As Associate Department Head, Tratnyek will be able to further elaborate the academic opportunities derived from the merger that created the department. He will also build the policy infrastructure necessary to support those opportunities. Finally, with several new degrees under consideration by the department--including environmental information technology, environmental observation and prediction, and environmental and biomolecular systems--Tratnyek will play a key role in helping shape what options will be available for future students.

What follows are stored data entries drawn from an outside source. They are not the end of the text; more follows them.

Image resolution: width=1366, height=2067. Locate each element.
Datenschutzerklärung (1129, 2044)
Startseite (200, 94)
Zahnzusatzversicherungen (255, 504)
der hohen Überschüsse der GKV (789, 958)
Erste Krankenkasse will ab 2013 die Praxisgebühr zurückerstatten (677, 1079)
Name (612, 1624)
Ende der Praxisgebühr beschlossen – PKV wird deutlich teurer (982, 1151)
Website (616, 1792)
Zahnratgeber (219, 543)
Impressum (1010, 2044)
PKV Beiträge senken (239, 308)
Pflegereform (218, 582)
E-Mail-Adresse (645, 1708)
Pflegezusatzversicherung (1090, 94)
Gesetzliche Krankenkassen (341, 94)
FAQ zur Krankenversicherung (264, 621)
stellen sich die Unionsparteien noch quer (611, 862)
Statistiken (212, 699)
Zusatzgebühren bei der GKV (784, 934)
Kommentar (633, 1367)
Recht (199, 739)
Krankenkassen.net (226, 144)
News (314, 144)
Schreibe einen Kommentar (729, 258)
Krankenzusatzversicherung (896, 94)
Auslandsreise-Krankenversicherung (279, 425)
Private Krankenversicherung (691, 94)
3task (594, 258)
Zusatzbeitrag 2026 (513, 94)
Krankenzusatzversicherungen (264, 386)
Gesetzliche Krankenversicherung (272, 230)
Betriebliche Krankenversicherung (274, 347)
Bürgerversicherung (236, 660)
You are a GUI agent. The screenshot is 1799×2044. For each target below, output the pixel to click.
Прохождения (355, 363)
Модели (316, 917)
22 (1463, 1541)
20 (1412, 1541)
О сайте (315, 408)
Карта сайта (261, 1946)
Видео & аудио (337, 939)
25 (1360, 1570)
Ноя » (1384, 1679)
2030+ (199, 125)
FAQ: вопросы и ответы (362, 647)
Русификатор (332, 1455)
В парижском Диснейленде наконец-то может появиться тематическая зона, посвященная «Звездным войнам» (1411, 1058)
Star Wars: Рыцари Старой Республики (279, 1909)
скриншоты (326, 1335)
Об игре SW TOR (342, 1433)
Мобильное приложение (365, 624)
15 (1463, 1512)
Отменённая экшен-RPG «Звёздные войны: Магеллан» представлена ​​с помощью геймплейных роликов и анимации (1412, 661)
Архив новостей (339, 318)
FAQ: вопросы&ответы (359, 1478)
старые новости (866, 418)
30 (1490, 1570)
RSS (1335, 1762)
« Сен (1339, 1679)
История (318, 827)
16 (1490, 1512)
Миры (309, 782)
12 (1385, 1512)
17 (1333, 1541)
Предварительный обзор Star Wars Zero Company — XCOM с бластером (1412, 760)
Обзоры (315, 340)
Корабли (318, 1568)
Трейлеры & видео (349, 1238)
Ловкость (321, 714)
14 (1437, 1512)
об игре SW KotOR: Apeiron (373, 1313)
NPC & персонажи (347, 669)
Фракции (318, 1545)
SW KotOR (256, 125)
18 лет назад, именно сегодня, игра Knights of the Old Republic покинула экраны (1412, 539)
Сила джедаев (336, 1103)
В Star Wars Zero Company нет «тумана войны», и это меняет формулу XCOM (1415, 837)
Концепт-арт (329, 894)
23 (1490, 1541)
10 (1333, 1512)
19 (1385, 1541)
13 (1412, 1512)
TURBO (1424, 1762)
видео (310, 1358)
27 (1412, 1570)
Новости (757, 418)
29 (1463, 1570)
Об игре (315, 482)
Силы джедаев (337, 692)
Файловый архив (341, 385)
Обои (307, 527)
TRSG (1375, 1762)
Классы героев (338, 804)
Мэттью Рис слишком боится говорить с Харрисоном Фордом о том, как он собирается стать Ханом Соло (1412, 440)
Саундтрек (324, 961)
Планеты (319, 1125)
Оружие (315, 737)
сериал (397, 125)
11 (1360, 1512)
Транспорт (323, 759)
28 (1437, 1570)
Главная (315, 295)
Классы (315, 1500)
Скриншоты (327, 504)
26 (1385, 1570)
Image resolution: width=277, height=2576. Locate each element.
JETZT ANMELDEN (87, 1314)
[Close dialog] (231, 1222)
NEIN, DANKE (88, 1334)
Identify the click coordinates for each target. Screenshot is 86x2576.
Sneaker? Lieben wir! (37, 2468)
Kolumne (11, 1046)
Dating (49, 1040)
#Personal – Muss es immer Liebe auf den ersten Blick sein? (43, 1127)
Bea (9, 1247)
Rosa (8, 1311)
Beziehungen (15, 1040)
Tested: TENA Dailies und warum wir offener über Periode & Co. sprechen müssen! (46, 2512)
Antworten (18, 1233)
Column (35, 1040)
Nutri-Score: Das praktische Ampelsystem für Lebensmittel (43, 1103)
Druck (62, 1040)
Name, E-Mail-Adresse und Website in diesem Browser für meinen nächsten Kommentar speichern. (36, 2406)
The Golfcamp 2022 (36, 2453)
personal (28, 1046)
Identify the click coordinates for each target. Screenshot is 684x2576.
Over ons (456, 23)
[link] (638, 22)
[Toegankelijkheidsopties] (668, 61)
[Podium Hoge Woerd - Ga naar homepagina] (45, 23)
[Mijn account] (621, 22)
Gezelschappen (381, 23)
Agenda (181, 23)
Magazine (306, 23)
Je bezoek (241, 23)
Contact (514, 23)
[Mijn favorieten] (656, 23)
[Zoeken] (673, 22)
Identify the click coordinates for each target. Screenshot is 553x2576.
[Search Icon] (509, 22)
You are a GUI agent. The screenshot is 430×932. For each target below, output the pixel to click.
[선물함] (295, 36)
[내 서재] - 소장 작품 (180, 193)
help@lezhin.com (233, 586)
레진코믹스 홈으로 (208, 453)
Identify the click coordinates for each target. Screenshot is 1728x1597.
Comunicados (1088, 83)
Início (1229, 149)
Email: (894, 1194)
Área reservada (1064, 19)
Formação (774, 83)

Tratnyek became a full professor in the department in 2005, after having served as assistant professor ('91-'97) and associate professor ('97-'05). He is an affiliate scientist with the Center for Groundwater Research and the Center for Coastal Margin Observation and Prediction, both based at OHSU.
As an environmental chemist, Tratnyek is perhaps best-known for his research describing the chemistry of zero-valent iron (ZVI) remediation, an approach that uses granular iron particles to clean up polluted groundwater. More recently, working with colleagues at Pacific Northwest National Laboratory, he has examined the efficacy of iron nano-particles in environmental remediation. He received the OHSU Faculty Senate Award for Collaboration, in recognition of his efforts to spur interdisciplinary education as well as his focus on building collaborative research programs in nanobiotechnology.